Demos gracias a Dios y elevemos cánticos de alabanza por el incomparable sacrificio que Él hizo al enviar a Su Hijo amado, Jesucristo, para redimirnos. El Padre, movido por un amor eterno, decidió entregar a Su único Hijo para que fuera crucificado y maltratado en la cruz del Calvario, con el propósito de darnos libertad del pecado y de la condenación eterna. Este acto supremo de amor y gracia es el fundamento de nuestra fe y la razón por la que hoy podemos caminar en el camino de la verdad y la vida. Cada gota de sangre derramada por Cristo nos recuerda cuánto valemos ante los ojos de Dios y cuánto nos ama el Salvador.

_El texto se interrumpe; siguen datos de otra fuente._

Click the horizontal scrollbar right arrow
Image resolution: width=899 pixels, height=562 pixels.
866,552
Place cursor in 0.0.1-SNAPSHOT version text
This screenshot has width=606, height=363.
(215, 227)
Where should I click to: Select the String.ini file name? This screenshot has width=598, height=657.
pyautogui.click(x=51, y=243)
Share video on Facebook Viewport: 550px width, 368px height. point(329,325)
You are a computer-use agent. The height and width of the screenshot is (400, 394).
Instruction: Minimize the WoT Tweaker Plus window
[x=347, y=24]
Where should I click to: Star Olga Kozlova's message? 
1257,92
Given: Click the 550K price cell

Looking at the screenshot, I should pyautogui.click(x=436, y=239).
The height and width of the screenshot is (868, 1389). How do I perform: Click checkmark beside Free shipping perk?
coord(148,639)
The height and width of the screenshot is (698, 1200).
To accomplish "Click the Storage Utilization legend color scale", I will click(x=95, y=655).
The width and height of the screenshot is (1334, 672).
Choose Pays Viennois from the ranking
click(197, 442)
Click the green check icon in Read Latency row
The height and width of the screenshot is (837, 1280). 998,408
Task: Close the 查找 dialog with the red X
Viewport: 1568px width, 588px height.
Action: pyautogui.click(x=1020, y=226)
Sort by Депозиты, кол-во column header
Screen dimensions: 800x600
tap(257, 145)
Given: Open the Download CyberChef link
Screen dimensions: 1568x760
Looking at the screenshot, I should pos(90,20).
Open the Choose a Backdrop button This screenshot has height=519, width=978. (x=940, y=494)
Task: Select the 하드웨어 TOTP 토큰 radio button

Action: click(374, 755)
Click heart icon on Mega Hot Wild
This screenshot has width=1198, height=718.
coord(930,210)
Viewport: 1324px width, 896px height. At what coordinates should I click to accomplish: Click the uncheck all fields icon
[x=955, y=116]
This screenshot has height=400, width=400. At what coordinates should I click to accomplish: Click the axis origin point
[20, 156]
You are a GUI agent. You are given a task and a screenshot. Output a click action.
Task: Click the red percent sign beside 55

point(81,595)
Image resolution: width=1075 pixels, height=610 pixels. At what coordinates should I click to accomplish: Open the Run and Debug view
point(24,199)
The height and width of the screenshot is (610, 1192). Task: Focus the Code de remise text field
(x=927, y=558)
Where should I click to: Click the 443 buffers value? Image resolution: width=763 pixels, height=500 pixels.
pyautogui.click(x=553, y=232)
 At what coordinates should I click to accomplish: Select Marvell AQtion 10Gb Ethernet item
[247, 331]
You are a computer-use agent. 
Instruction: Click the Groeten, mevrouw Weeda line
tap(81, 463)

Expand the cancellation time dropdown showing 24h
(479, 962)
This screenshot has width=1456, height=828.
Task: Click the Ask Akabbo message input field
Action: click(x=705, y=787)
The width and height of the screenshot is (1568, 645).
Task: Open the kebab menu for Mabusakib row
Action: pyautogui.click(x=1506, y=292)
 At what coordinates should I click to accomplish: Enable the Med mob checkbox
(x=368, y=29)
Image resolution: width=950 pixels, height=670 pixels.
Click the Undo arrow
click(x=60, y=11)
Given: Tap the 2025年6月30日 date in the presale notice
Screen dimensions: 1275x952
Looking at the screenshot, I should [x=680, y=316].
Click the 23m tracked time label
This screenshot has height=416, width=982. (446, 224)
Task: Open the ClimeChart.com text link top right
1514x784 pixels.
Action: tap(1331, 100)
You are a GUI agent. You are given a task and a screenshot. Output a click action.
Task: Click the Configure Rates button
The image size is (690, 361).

¡Oh, cuán inagotable es el amor de nuestro Señor Jesús! Un amor que sobrepasa todo entendimiento humano, un amor que no conoce límites ni condiciones. Él dio Su vida voluntariamente, soportó el dolor, la humillación y la cruz, todo por amor a nosotros. Lo hizo para romper las cadenas de la esclavitud espiritual y darnos una nueva oportunidad de vida. Solo Él fue capaz de ofrecer un sacrificio perfecto, porque no había pecado en Él. Era Dios mismo hecho hombre, tomando forma de siervo, humillándose hasta la muerte, y muerte de cruz, como dice Filipenses 2:8. Adoremos al Señor con gratitud y reverencia, porque Su obra redentora sigue viva en nuestros corazones. Recordemos cada día este hecho glorioso, no solo en Semana Santa, sino en cada instante de nuestras vidas.
No hay nadie como Él. Ningún otro en la historia de la humanidad ha mostrado un amor tan puro y sacrificial. Reconozcamos Su poder, Su gloria y Su majestad. Adoremos únicamente a nuestro Dios, que vive y reina por los siglos de los siglos. Nadie podría haber tomado nuestro lugar ni haber pagado el precio de nuestros pecados, excepto Jesús, el Cordero de Dios que quita el pecado del mundo. En la cruz, Él proclamó con Sus últimas palabras: “Consumado es”, sellando así la obra perfecta de salvación. Esa declaración sigue resonando hoy, recordándonos que ya no hay condenación para los que están en Cristo Jesús.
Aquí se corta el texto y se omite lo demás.